Your objective: Images are to be left out; everything else in the records gets copied exactly.

Material for this task START

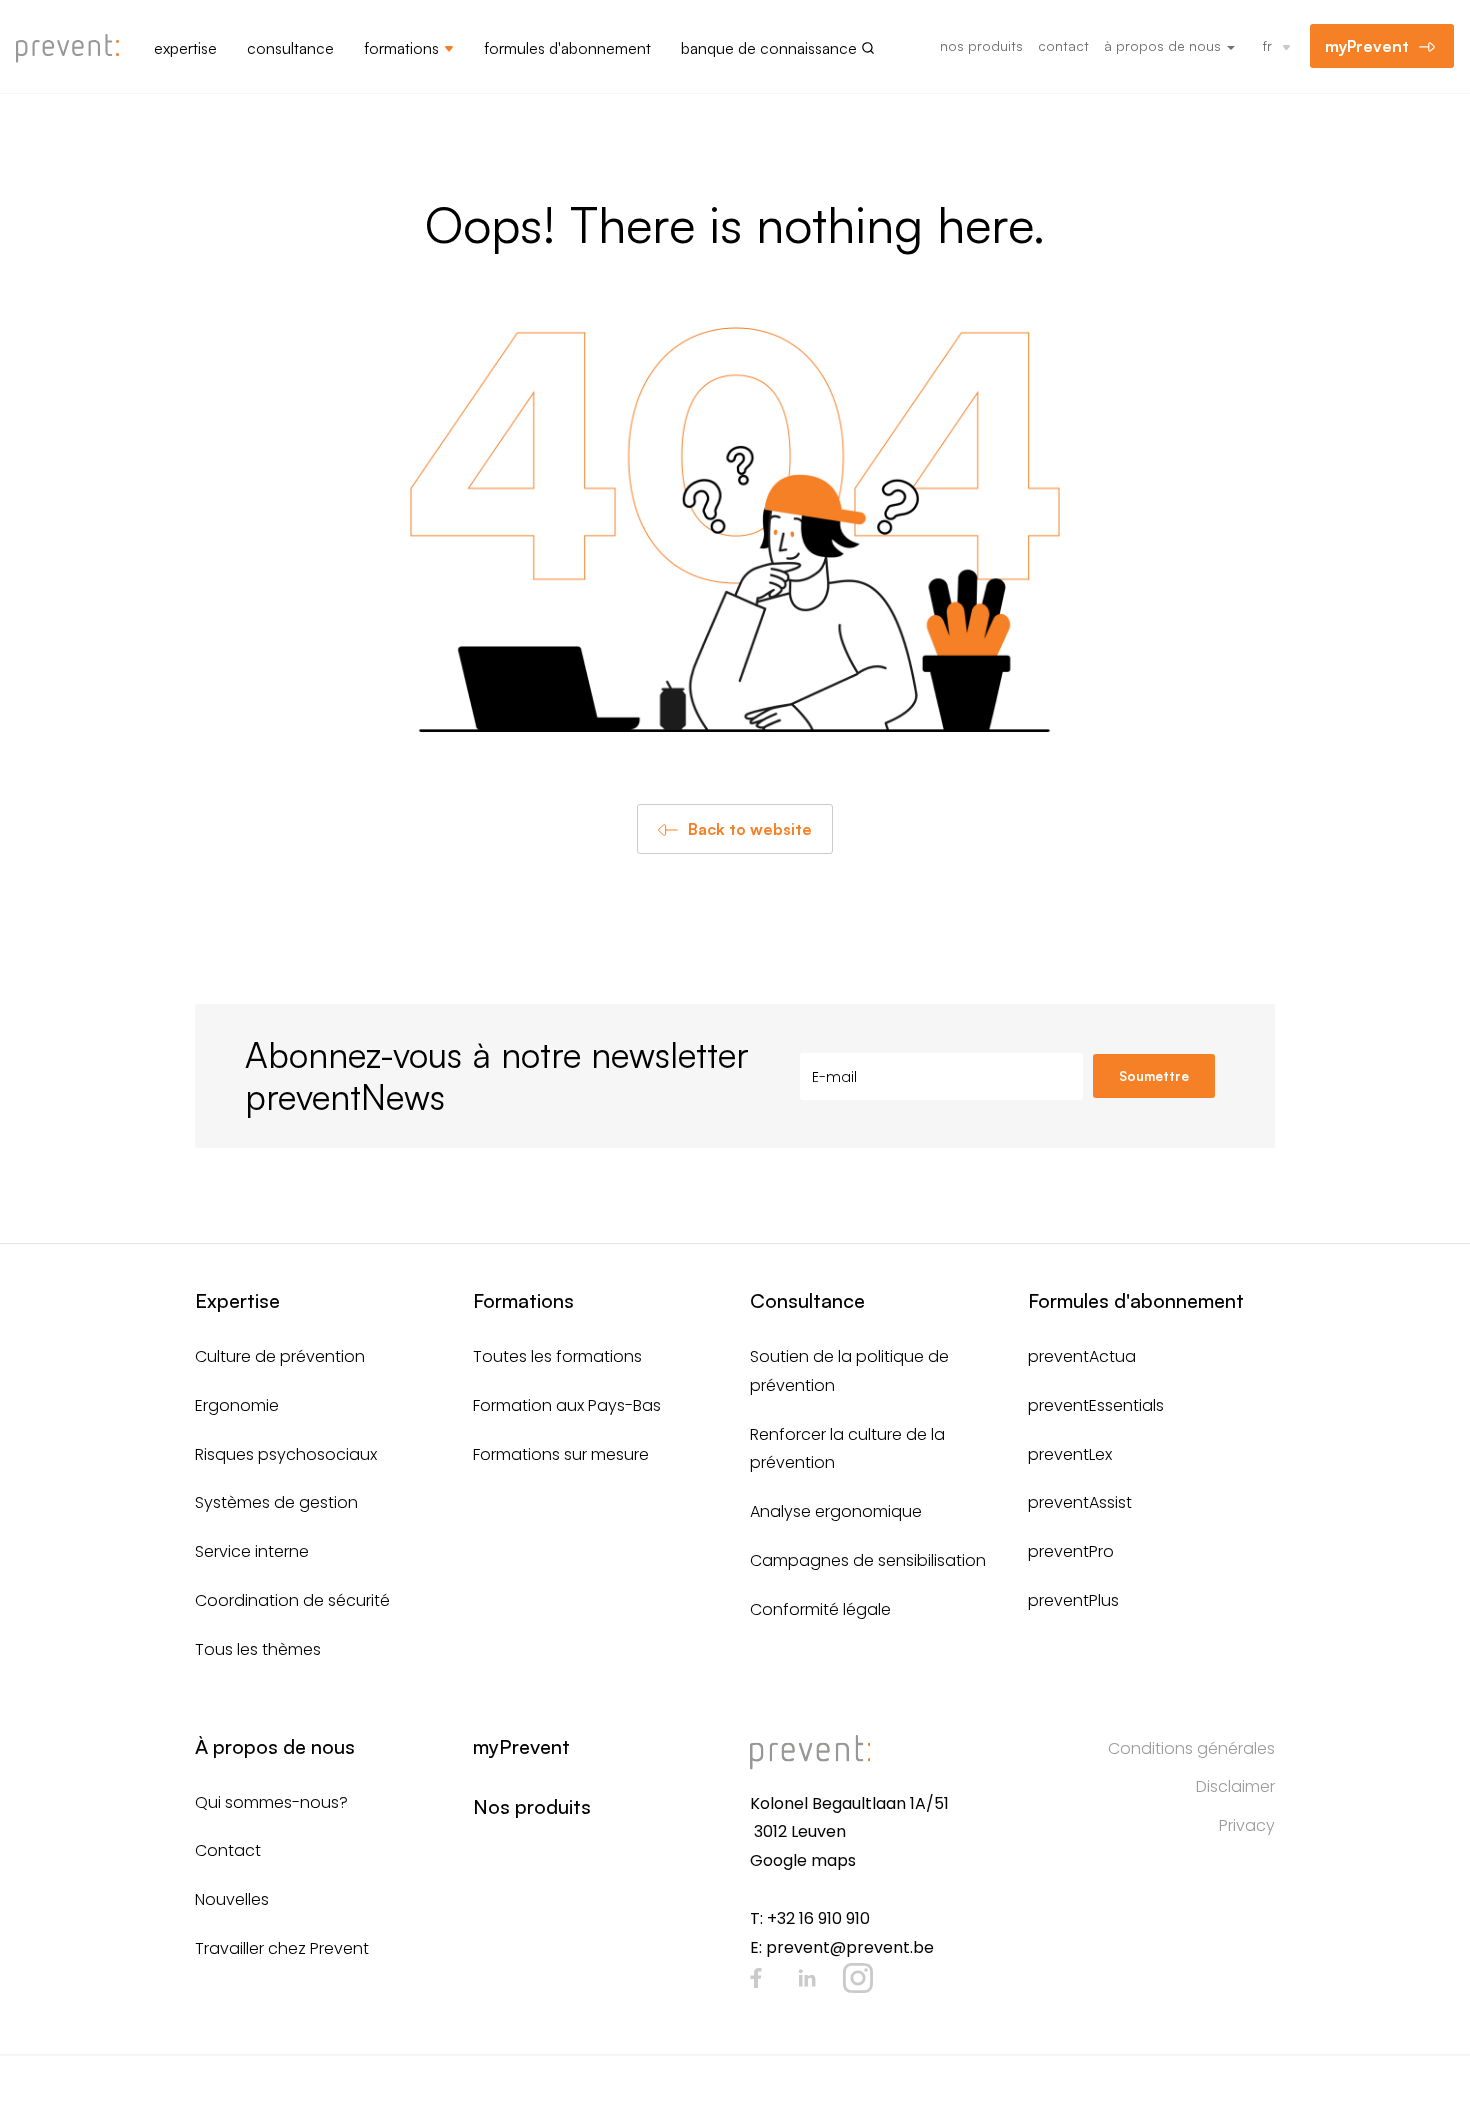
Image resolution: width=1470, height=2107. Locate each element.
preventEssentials (1096, 1405)
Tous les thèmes (258, 1649)
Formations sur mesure (561, 1454)
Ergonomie (237, 1405)
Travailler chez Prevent (282, 1948)
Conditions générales (1191, 1748)
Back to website (750, 829)
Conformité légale (820, 1609)
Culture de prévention (280, 1356)
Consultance (290, 48)
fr (1267, 45)
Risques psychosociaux (286, 1454)
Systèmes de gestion (276, 1502)
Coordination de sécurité (292, 1600)
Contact (1063, 45)
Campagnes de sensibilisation (868, 1560)
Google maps (803, 1860)
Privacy (1247, 1825)
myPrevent (1367, 46)
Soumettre (1154, 1076)
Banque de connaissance (769, 48)
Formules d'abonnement (567, 48)
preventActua (1082, 1356)
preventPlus (1073, 1600)
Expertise (185, 48)
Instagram (858, 1978)
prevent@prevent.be (850, 1947)
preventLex (1070, 1454)
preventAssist (1080, 1502)
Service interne (252, 1551)
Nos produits (981, 45)
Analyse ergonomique (836, 1511)
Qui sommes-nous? (271, 1802)
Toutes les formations (557, 1356)
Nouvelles (232, 1899)
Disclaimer (1235, 1786)
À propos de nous (1164, 45)
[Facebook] (756, 1978)
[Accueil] (75, 49)
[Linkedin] (807, 1978)
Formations (401, 48)
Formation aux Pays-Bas (567, 1405)
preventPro (1071, 1551)
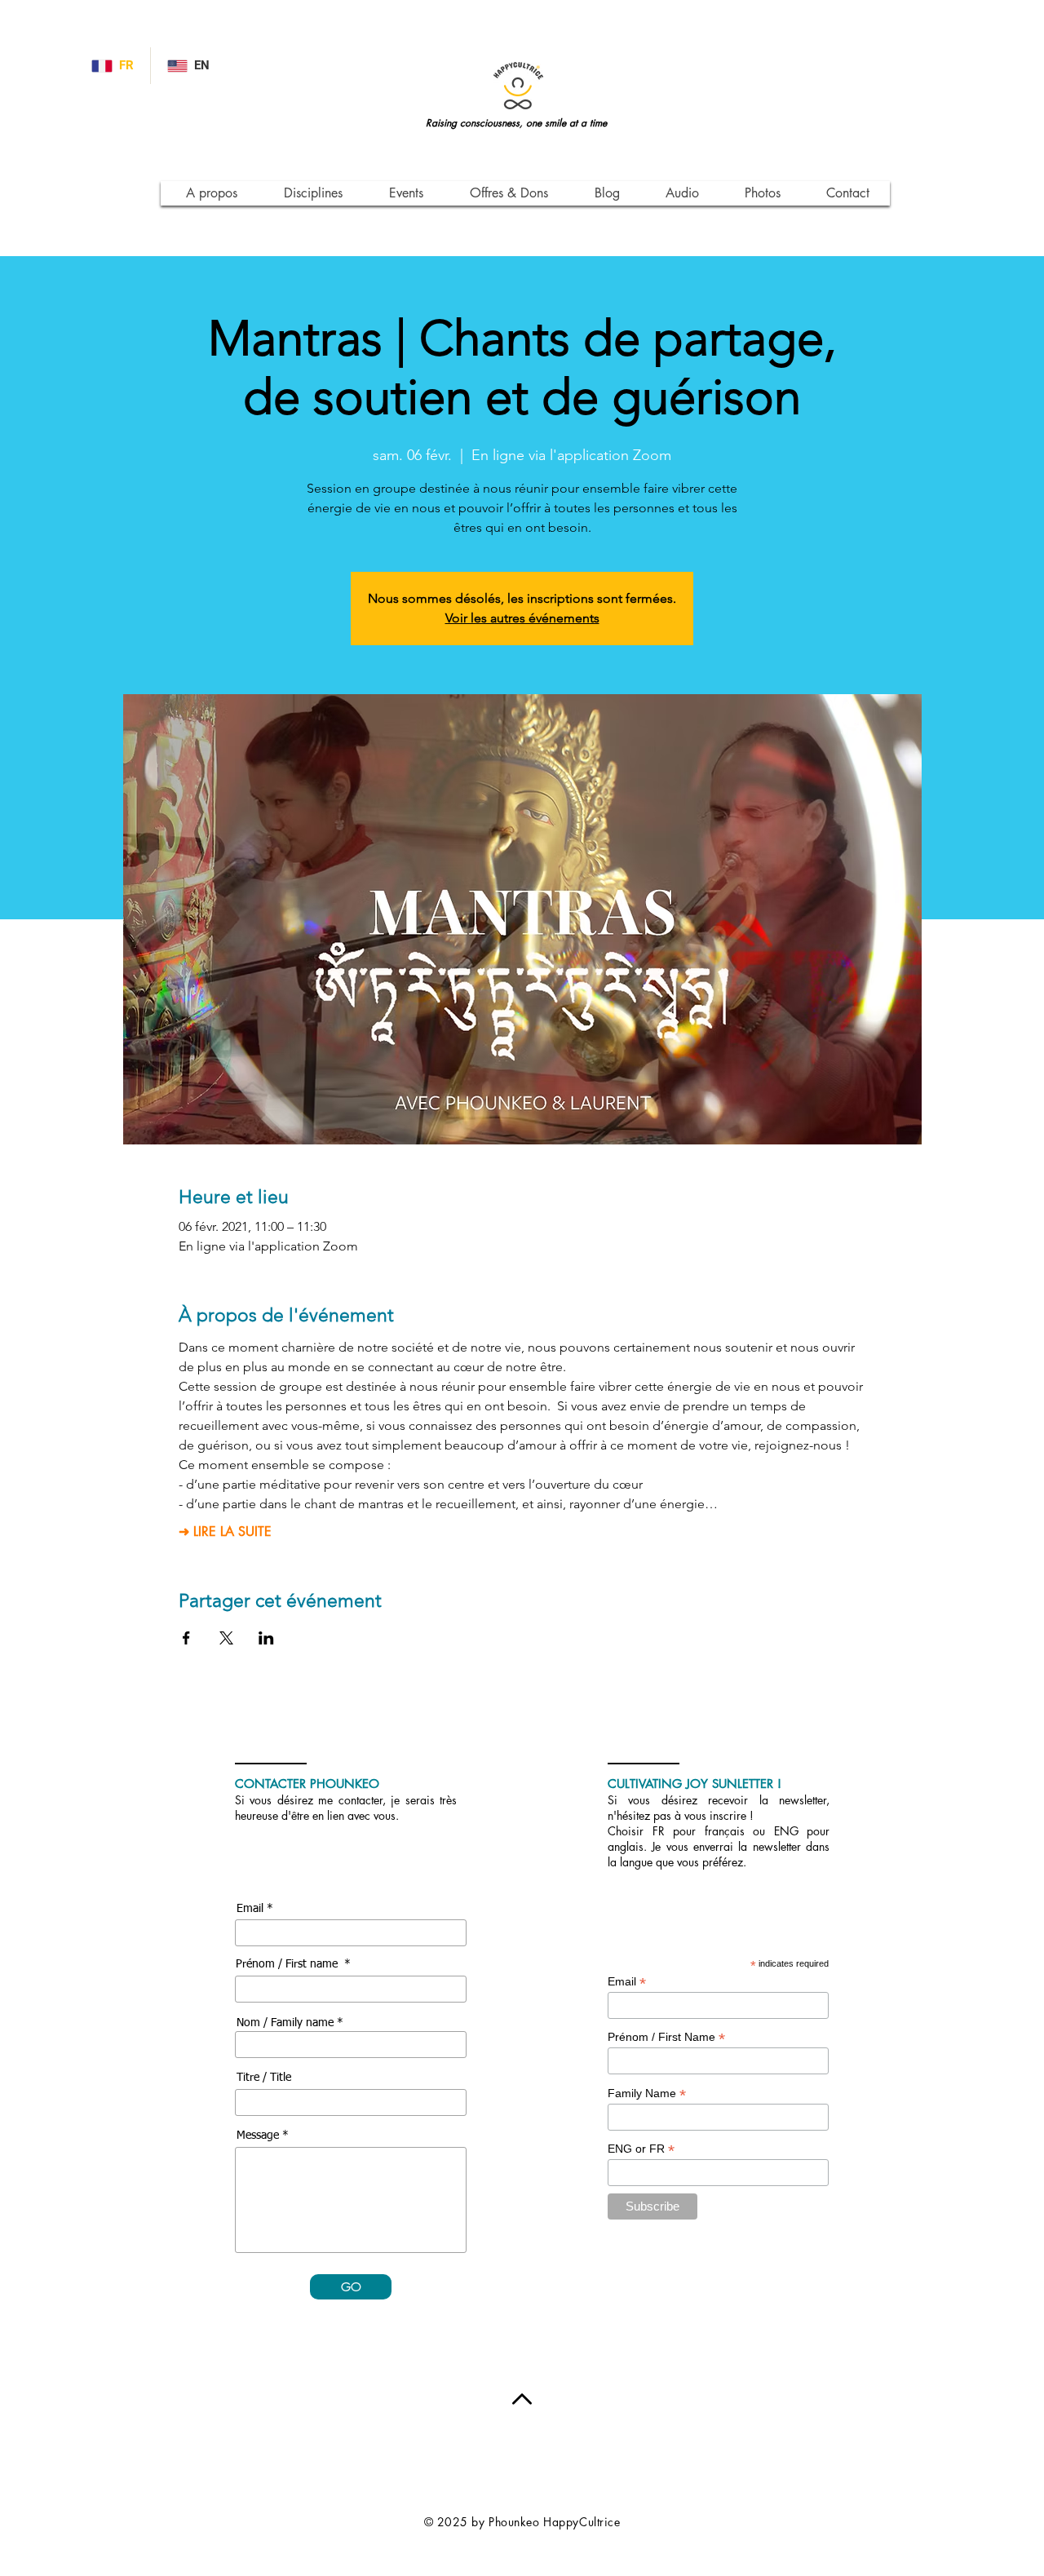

Material for this task END

Answer section:
Image resolution: width=1470, height=2107. Locate each element.
preventEssentials (1096, 1405)
Tous les thèmes (258, 1649)
Formations sur mesure (561, 1454)
Ergonomie (237, 1405)
Travailler chez Prevent (282, 1948)
Conditions générales (1191, 1748)
Back to website (750, 829)
Conformité légale (820, 1609)
Culture de prévention (280, 1356)
Consultance (290, 48)
fr (1267, 45)
Risques psychosociaux (286, 1454)
Systèmes de gestion (276, 1502)
Coordination de sécurité (292, 1600)
Contact (1063, 45)
Campagnes de sensibilisation (868, 1560)
Google maps (803, 1860)
Privacy (1247, 1825)
myPrevent (1367, 46)
Soumettre (1154, 1076)
Banque de connaissance (769, 48)
Formules d'abonnement (567, 48)
preventActua (1082, 1356)
preventPlus (1073, 1600)
Expertise (185, 48)
Instagram (858, 1978)
prevent@prevent.be (850, 1947)
preventLex (1070, 1454)
preventAssist (1080, 1502)
Service interne (252, 1551)
Nos produits (981, 45)
Analyse ergonomique (836, 1511)
Qui sommes-nous? (271, 1802)
Toutes les formations (557, 1356)
Nouvelles (232, 1899)
Disclaimer (1235, 1786)
À propos de nous (1164, 45)
[Facebook] (756, 1978)
[Accueil] (75, 49)
[Linkedin] (807, 1978)
Formations (401, 48)
Formation aux Pays-Bas (567, 1405)
preventPro (1071, 1551)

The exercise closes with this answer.